While GitHub Codespaces supports using secrets as a way to log into private container image registries, Amazon Elastic Container Registry only supports 12 hour access tokens when using the aws ecr get-password command. Adding this generated password to a Codespaces secret is therefore cumbersome and impractical. This sample works around this problem by using initializeCommand in devcontainer.json to fire the AWS CLI command whenever a codespace is created instead. This allows the custom dev containers to be created that rely on images private repositories in ECR.
To use the sample:
-
Fork this repository
-
Configure the following secrets with the appropriate values and be sure to give your forked repository access to them:
ECR_ACCOUNT_ID- The appropriate AWS account ID for the ECR instance (basically the start of the server URL).ECR_REGION- AWS region that contains the ECR instance you want to log into.AWS_ACCESS_KEY_ID- A generated AWS access key ID for a user with access to the ECR instance. Using a service account with minimal access to AWS is recommended.AWS_SECRET_ACCESS_KEY- Secret for the access key.
-
Update the
imageproperty in.devcontainer/devcontainer.jsonto an image in your ECR. -
Create a codespace.
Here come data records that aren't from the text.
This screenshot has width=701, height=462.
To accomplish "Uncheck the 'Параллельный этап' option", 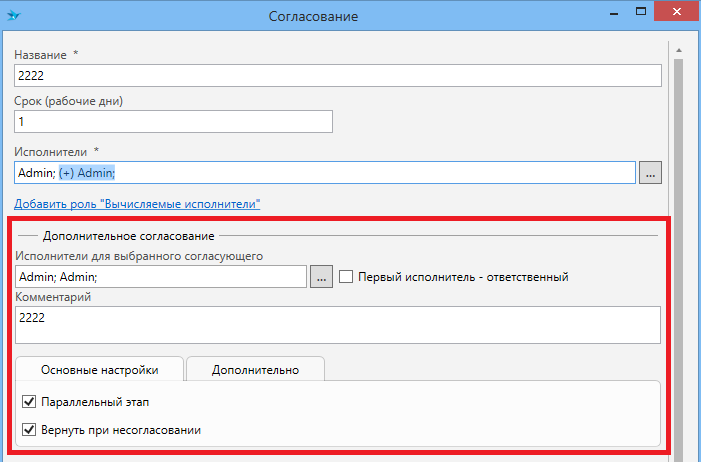I will 28,403.
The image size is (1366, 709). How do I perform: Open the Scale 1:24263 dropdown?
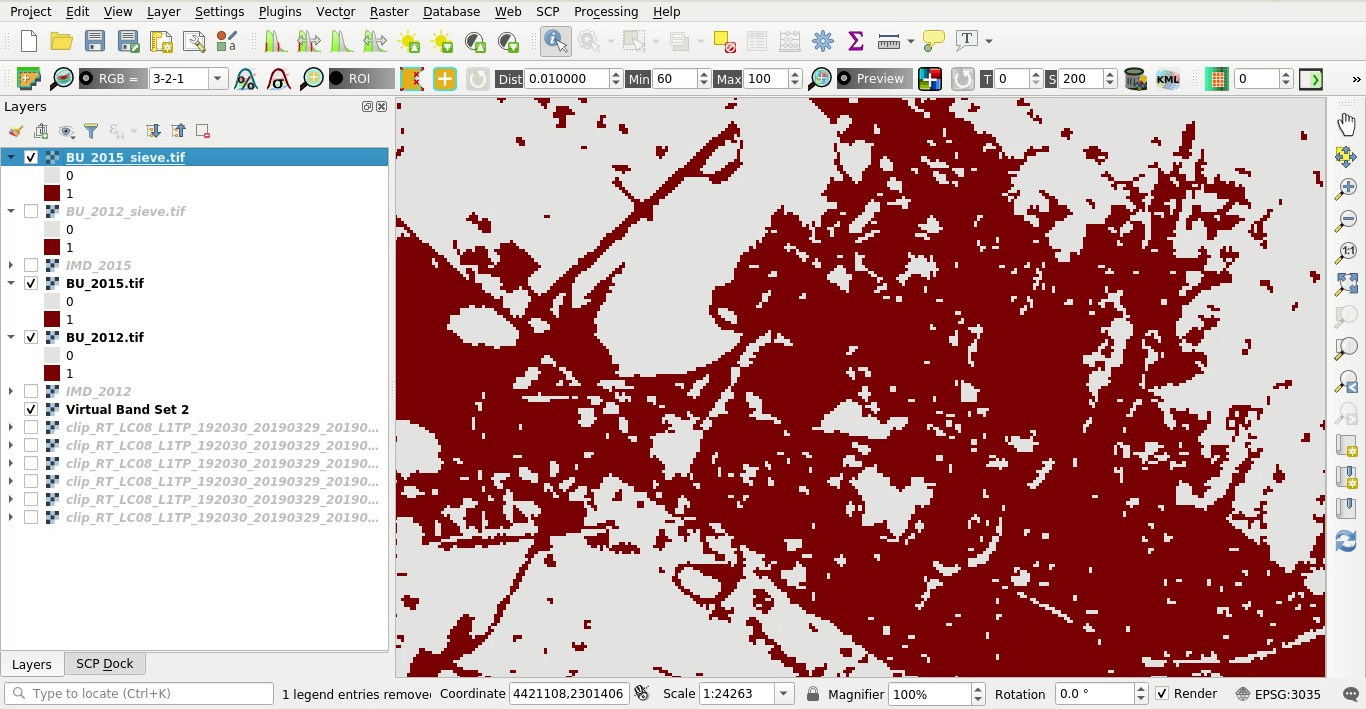coord(785,694)
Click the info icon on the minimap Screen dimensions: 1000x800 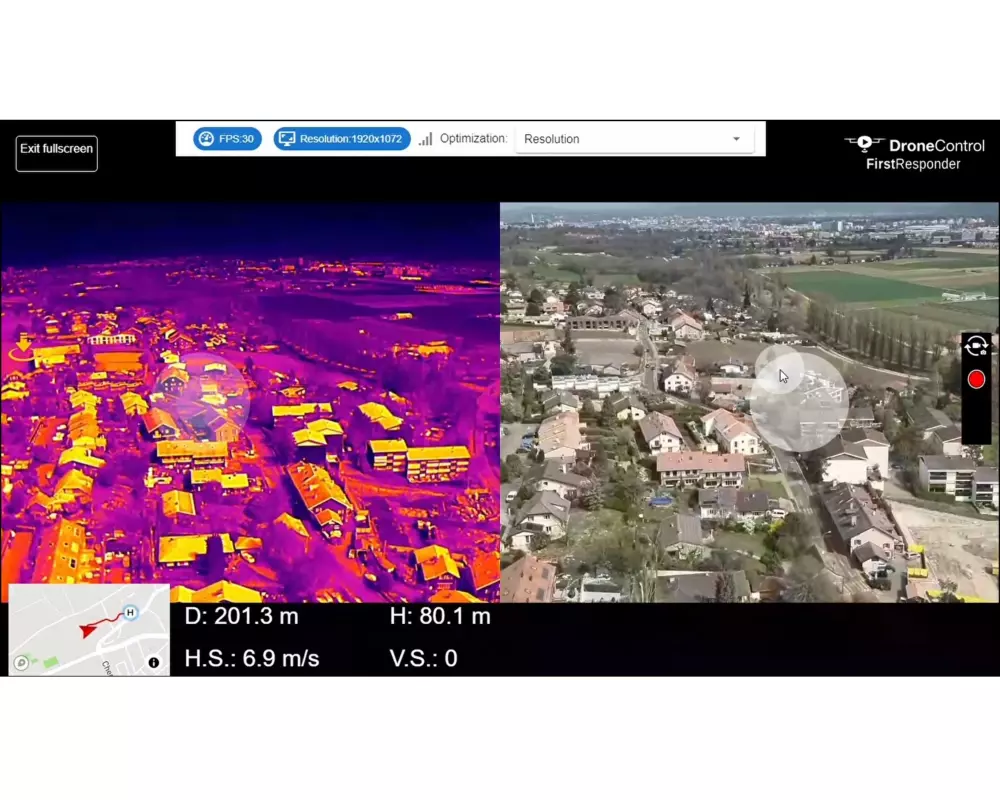(x=154, y=662)
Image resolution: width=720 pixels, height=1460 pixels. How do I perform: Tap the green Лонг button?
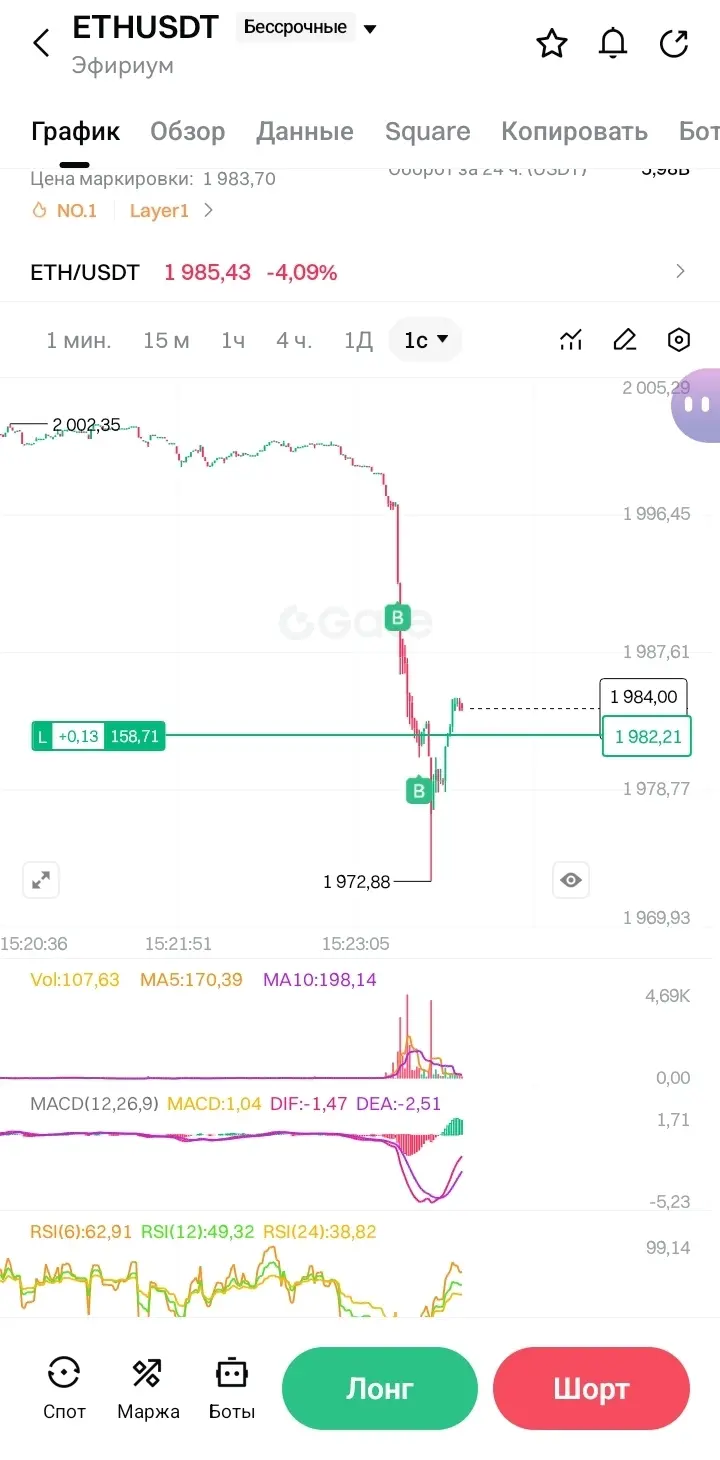380,1388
Note that if you already have a codespace and just want to rebuild instead, you may first need to stop the codespace (F1 or ctrl/cmd+shift+p and select Codespaces: Stop Current Codespace) and restart it before any new secrets will be picked up.
Since you may need to have different secret names for different AWS services you need to connect to, you can change the expected secret names by passing them into the initalizeCommand in devcontainer.json. For example:
"initializeCommand": "bash .devcontainer/ecr-login.sh ACCOUNT_ID_SECRET_NAME REGION_SECRET_NAME ACCESS_KEY_ID_SECRET_NAME SECRET_ACCESS_KEY_SECRET_NAME",To adapt this to your own repository, just grab .devcontainer/ecr-login.sh, place it in your repository, and update your devcontainer.json file with the initializeCommand from this sample.